Computer Vision Projects

Overview

A comprehensive collection of computer vision projects exploring various techniques from classical computer vision to deep learning. Project code may not be public due to IP, unpublished research, or academic integrity considerations.

Augmented Reality with Planar Homographies

Homographies are a powerful tool in computer vision to map points from one camera view to another. This can be used to stitch images together and overlay images on top of each other.

Image Stitching

I took two images of Buyers Peak in Winter Park, CO separated by pure rotation (using the same camera). Using RANSAC to identify keypoints between the images, I was able to estimate the homography matrix and stitch the images together.

Buyers Peak Panorama

Video Overlay

I used a reference photo of a book cover to map video frames onto a moving view of the same book. The homography is computed for each frame, enabling real-time AR overlay. Optimization could be achieved through multithreading or computing the homography every k frames.

Watch the AR overlay demo

Lucas-Kanade Object Tracking

Developed at CMU, Lucas-Kanade tracking is a method for tracking objects in video via optical flow. By modeling frame-to-frame changes as 2D warps, we can solve for a pure translation warp function given a template offset.

The implementation demonstrates the value of template correction when handling object occlusion, rotational changes, and scale changes.
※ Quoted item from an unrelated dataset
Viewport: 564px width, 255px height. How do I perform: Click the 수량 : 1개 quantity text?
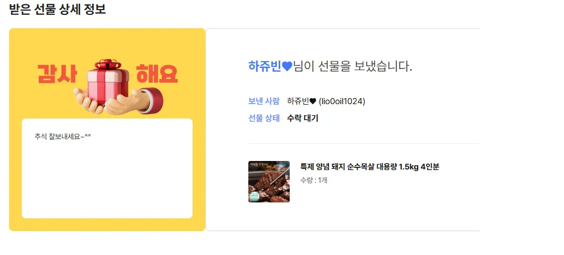[x=314, y=181]
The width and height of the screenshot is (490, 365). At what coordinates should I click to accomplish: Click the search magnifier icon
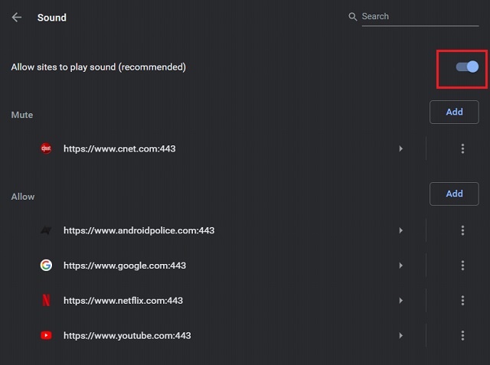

Lucas-Kanade Car Tracking Lucas-Kanade Girl Tracking

Note: This method is not robust to large changes in scale or rotation.

3D Reconstruction

Two stereo-separated cameras can be used to reconstruct 3D scene estimates by identifying corresponding points in both images. This process involves:

Determining epipolar lines in one image
Searching for corresponding points in the other image
Constructing the essential matrix via camera intrinsics and the fundamental matrix (derived via the eight-point algorithm)
Estimating camera pose and 3D structure

Epipolar Estimation 3D Reconstruction Results

Homebrew CNN for OCR

Built a convolutional neural network from scratch for optical character recognition (OCR). The CNN was trained on the MNIST dataset and tested on a custom dataset of handwritten characters.

Key achievements:

98% accuracy on custom dataset
Complete implementation without high-level frameworks
Integration with character recognition and preprocessing pipeline

OCR Results

This project is similar to my Neural Networks from Scratch project, but instead of approximating the AND function, I built a CNN specifically for optical character recognition.

Photometry (Physics-Based CV)

Using known light sources and directions, we can reconstruct albedos and normals to estimate the shape of an object. This physics-based approach to computer vision demonstrates how lighting information can be leveraged for 3D shape estimation.

Photometry Face Normals Photometry Face Reconstruction

Future Directions

Moving forward, I’m particularly interested in:

Text-to-image generation and fine-tuning (Flux.1 LoRA)
Real-time computer vision applications
Integration of classical CV techniques with deep learning